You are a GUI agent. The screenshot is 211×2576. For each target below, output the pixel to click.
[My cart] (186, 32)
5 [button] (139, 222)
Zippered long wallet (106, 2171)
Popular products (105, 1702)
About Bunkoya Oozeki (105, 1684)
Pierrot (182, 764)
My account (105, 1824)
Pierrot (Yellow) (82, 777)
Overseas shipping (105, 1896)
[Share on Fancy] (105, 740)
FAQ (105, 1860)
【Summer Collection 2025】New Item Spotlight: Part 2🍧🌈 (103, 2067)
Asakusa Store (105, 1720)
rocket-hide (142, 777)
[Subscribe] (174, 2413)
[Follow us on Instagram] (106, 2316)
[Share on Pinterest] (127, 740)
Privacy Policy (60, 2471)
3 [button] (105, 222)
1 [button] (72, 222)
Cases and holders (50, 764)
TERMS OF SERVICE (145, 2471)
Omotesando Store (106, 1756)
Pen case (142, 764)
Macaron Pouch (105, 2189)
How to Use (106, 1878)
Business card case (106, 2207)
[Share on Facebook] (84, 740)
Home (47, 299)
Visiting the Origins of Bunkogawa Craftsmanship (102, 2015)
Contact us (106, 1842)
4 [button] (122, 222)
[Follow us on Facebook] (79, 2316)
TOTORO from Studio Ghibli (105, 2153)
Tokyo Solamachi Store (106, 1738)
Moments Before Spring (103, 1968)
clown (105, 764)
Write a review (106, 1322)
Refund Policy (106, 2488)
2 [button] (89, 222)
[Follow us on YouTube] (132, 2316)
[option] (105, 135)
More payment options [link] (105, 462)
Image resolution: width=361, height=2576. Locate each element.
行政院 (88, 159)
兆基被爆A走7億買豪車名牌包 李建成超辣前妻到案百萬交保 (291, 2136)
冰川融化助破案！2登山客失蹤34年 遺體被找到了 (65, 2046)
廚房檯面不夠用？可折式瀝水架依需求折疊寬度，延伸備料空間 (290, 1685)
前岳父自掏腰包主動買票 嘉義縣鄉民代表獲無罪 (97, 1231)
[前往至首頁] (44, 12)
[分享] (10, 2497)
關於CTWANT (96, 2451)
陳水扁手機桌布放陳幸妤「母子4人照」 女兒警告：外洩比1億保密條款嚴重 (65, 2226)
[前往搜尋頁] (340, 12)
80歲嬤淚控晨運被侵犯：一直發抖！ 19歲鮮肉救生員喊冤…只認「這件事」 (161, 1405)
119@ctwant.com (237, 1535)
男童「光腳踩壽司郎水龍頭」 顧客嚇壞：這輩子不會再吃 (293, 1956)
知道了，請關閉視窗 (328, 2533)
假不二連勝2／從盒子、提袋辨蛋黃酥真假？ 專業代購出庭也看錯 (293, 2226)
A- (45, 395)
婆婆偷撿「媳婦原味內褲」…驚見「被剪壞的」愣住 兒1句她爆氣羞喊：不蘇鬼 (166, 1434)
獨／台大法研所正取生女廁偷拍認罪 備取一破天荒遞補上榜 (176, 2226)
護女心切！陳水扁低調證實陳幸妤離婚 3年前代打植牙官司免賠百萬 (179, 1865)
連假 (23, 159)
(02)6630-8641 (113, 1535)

Exercise: I need all of the records above retyped exactly, please.

Answer to the problem:
You are a GUI agent. The screenshot is 211×2576. For each target below, output the pixel to click.
[My cart] (186, 32)
5 [button] (139, 222)
Zippered long wallet (106, 2171)
Popular products (105, 1702)
About Bunkoya Oozeki (105, 1684)
Pierrot (182, 764)
My account (105, 1824)
Pierrot (Yellow) (82, 777)
Overseas shipping (105, 1896)
[Share on Fancy] (105, 740)
FAQ (105, 1860)
【Summer Collection 2025】New Item Spotlight: Part 2🍧🌈 (103, 2067)
Asakusa Store (105, 1720)
rocket-hide (142, 777)
[Subscribe] (174, 2413)
[Follow us on Instagram] (106, 2316)
[Share on Pinterest] (127, 740)
Privacy Policy (60, 2471)
3 [button] (105, 222)
1 [button] (72, 222)
Cases and holders (50, 764)
TERMS OF SERVICE (145, 2471)
Omotesando Store (106, 1756)
Pen case (142, 764)
Macaron Pouch (105, 2189)
How to Use (106, 1878)
Business card case (106, 2207)
[Share on Facebook] (84, 740)
Home (47, 299)
Visiting the Origins of Bunkogawa Craftsmanship (102, 2015)
Contact us (106, 1842)
4 [button] (122, 222)
[Follow us on Facebook] (79, 2316)
TOTORO from Studio Ghibli (105, 2153)
Tokyo Solamachi Store (106, 1738)
Moments Before Spring (103, 1968)
clown (105, 764)
Write a review (106, 1322)
Refund Policy (106, 2488)
2 [button] (89, 222)
[Follow us on YouTube] (132, 2316)
[option] (105, 135)
More payment options [link] (105, 462)
Image resolution: width=361, height=2576. Locate each element.
行政院 (88, 159)
兆基被爆A走7億買豪車名牌包 李建成超辣前妻到案百萬交保 (291, 2136)
冰川融化助破案！2登山客失蹤34年 遺體被找到了 (65, 2046)
廚房檯面不夠用？可折式瀝水架依需求折疊寬度，延伸備料空間 (290, 1685)
前岳父自掏腰包主動買票 嘉義縣鄉民代表獲無罪 (97, 1231)
[前往至首頁] (44, 12)
[分享] (10, 2497)
關於CTWANT (96, 2451)
陳水扁手機桌布放陳幸妤「母子4人照」 女兒警告：外洩比1億保密條款嚴重 (65, 2226)
[前往搜尋頁] (340, 12)
80歲嬤淚控晨運被侵犯：一直發抖！ 19歲鮮肉救生員喊冤…只認「這件事」 (161, 1405)
119@ctwant.com (237, 1535)
男童「光腳踩壽司郎水龍頭」 顧客嚇壞：這輩子不會再吃 (293, 1956)
知道了，請關閉視窗 (328, 2533)
假不二連勝2／從盒子、提袋辨蛋黃酥真假？ 專業代購出庭也看錯 (293, 2226)
A- (45, 395)
婆婆偷撿「媳婦原味內褲」…驚見「被剪壞的」愣住 兒1句她爆氣羞喊：不蘇鬼 (166, 1434)
獨／台大法研所正取生女廁偷拍認罪 備取一破天荒遞補上榜 (176, 2226)
護女心切！陳水扁低調證實陳幸妤離婚 3年前代打植牙官司免賠百萬 (179, 1865)
連假 (23, 159)
(02)6630-8641 (113, 1535)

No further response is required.